# Data setup

In this notebook, we run all of the functions necessary for setting up the data that is later displayed on the website.


In [36]:
from helper_functions import setup
from helper_functions import SPORTS_EVENTS, Subteam
import numpy as np


## Sanitize player data

First, we simply load the responses and anonymize them.

In [34]:
df = setup.sanitize_and_anonymize_data(overwrite=True, verbose=False, anonymize=False)
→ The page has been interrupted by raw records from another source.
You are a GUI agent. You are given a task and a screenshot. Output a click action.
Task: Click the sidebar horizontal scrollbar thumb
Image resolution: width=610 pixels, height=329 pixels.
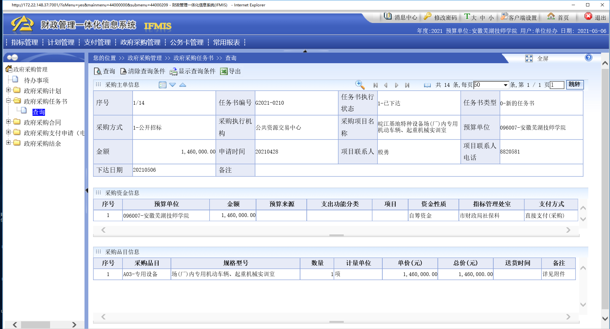tap(35, 325)
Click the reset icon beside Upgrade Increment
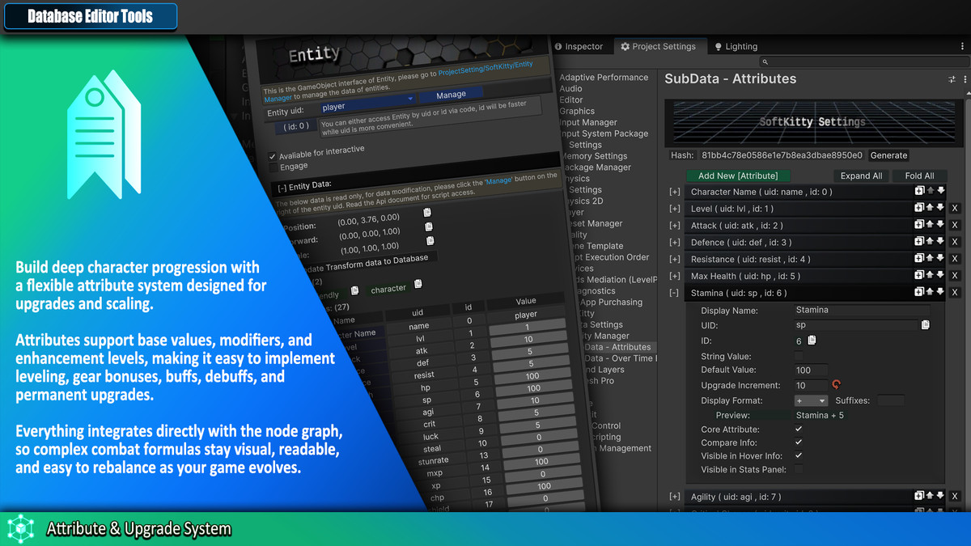This screenshot has width=971, height=546. point(836,384)
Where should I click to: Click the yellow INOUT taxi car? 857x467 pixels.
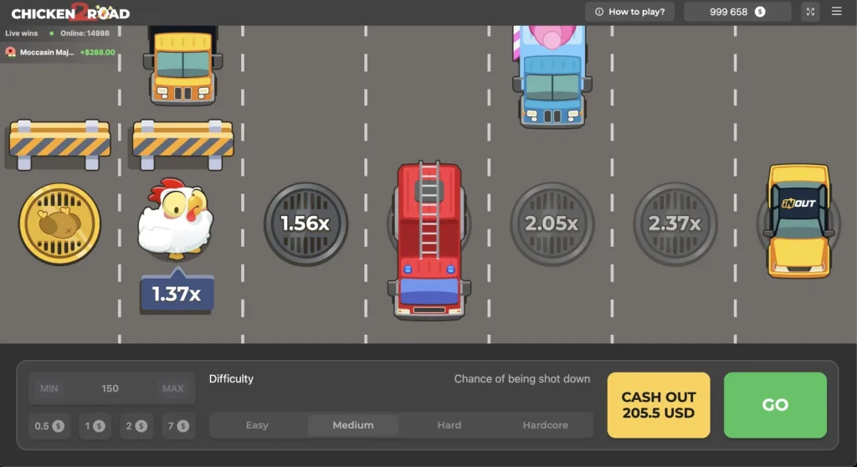pyautogui.click(x=798, y=219)
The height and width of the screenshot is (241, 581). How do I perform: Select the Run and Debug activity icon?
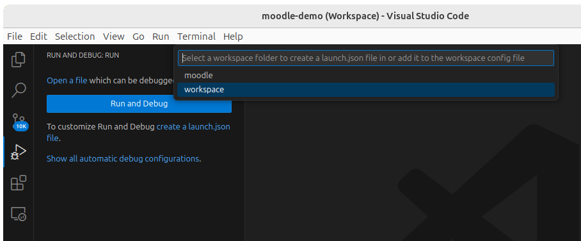pyautogui.click(x=19, y=152)
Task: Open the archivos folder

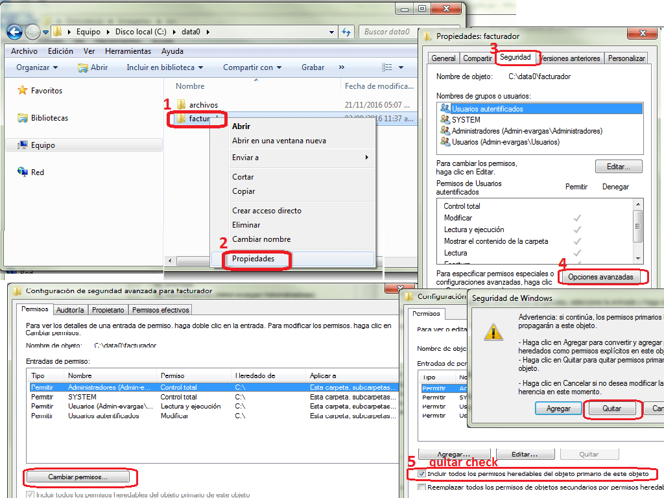Action: [x=203, y=105]
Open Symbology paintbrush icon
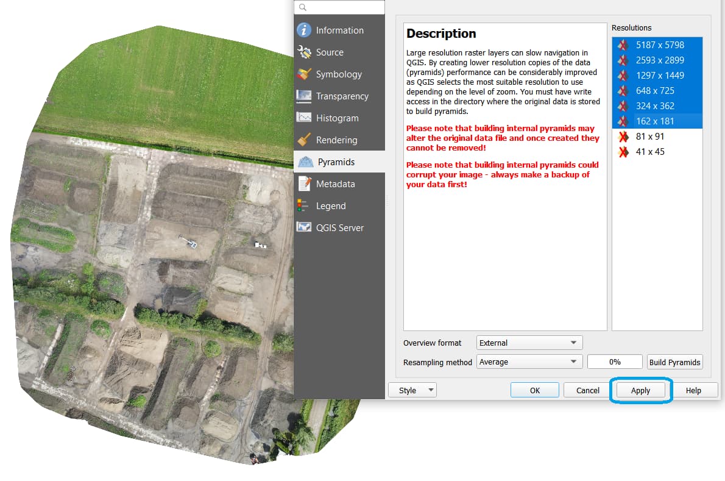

print(f"{len(df)} entries, of which {np.sum(~df.is_postdoc)} are PhDs and {np.sum(df.is_postdoc)} are postdocs")

# Conflicting sports
# np.sum(df["volleyball"] & df["basketball"])
# np.sum(df["football"] & df["tennis"])
# df[df["capture_the_flag"] & df["spikeball"]]["nickname"].tolist()
endings = [email.split("@")[1] if email != "???" else email for email in df["email"]]
len([end for end in endings if end == "???"])
# df[df["nickname"] == "Magnificent Barracuda"]
df["nickname"].to_csv("animal_names.csv", index=False)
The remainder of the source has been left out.